There is much controversy over new guidelines published by U.S. Preventive Services Task Force (USPSTF) on breast cancer screening http://www.annals.org/content/151/10/716.full . The American College of Obstetricians and Gynecologists http://www.acog.org/from_home/Misc/uspstfResponse.cfm and the American Cancer Society http://bit.ly/5JWL4 disagree with the guidelines, as do many people who have been diagnosed with, or have friends or relatives who have been diagnosed with, breast cancer by early screening.
This decision is not an isolated event. In 2005 the American Heart Association modified its recommendations for stress testing in asymptomatic patients http://circ.ahajournals.org/cgi/content/full/112/5/771 based upon recommendations of the USPSTF despite recognizing that "...functional capacity, chronotropic response, HR recovery, and ventricular ectopy have been shown to predict adverse events in asymptomatic subjects, and ... exercise testing measures have been shown to improve the prediction of coronary heart disease events over and above the Framingham Risk Score." Few people actually undergo routine stress testing to screen for coronary artery disease due to the cost, since most insurers will not pay for screening stress tests. They follow the lead of Medicare, which does not pay for routine screening tests, unless specifically allowed by statute (such as mammography and colonoscopy).
Unfortunately, as healthcare "reform" progresses, tests performed outside the government's recommendations will have to be paid for by the patient at their own expense. The government will not pay for services they do not recommend, and private payors will use the government refusal to pay as justification for not paying, as well. The doctors recommending these tests will be characterized as greedy charlatans for recommending "unnecessary" services.

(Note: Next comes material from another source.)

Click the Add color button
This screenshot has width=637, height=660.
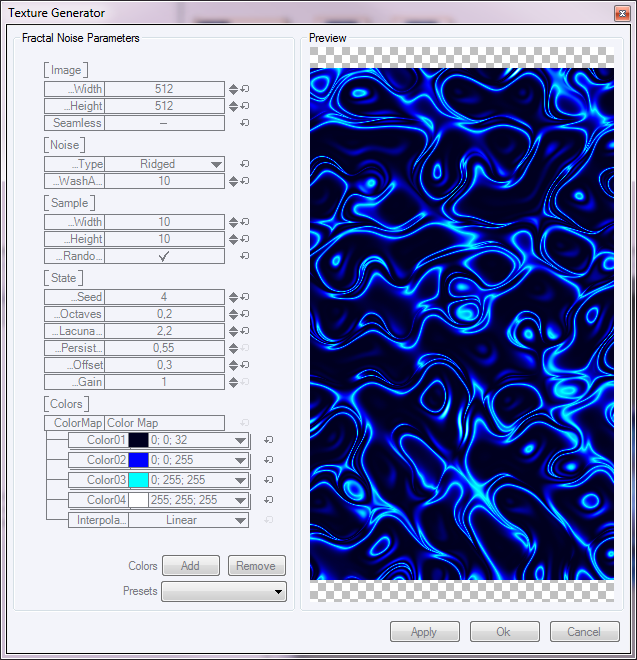tap(190, 566)
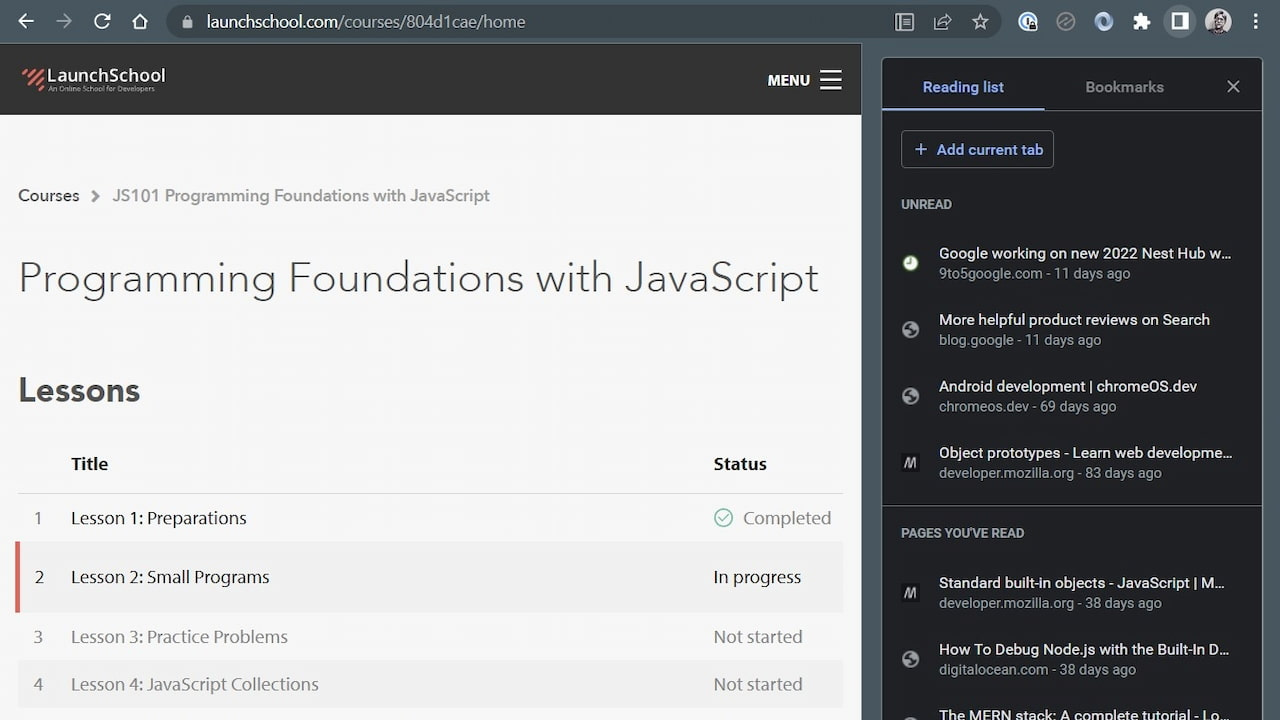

There are costs associated with preventive care, some of which I have previously discussed http://hartdoctor.blogspot.com/2009_06_01_archive.html . Insurers can take a long view, and pay these costs to avoid greater costs (and greater morbidity) down the road. Too often, though, they are focused on the financials of the next quarter, and avoiding the costs of preventive care increases near-term profits. After all, the insured may be moving to a different insurance company next year, and the cost will pass to someone else. As the government prepares to move into the financing of healthcare, there will be the same pressure to cut near term costs, to make the ventures appear to be more sound financially and to add less to the nation's deficit.
When a private insurer makes a decision to deny care to save money, though, we citizens have a recourse through the court system to rectify this. We can rely upon recommendations of independent organizations to set standards for care, and we can expect our insurers to pay for services that meet those standards. When the government is our insurer, though, and it also sets its own standards for care, what recourse do we have? The recently-passed House healthcare reform bill even goes as far to exempt private insurers from legal liability for decisions to deny payment for care. The physicians who may have recommended that care, of course, have no such immunity from liability, even if the patient could not afford to pay for the procedure or treatment themselves.
Don't think the government can come between you and your doctor in making decisions about your healthcare? They are already there.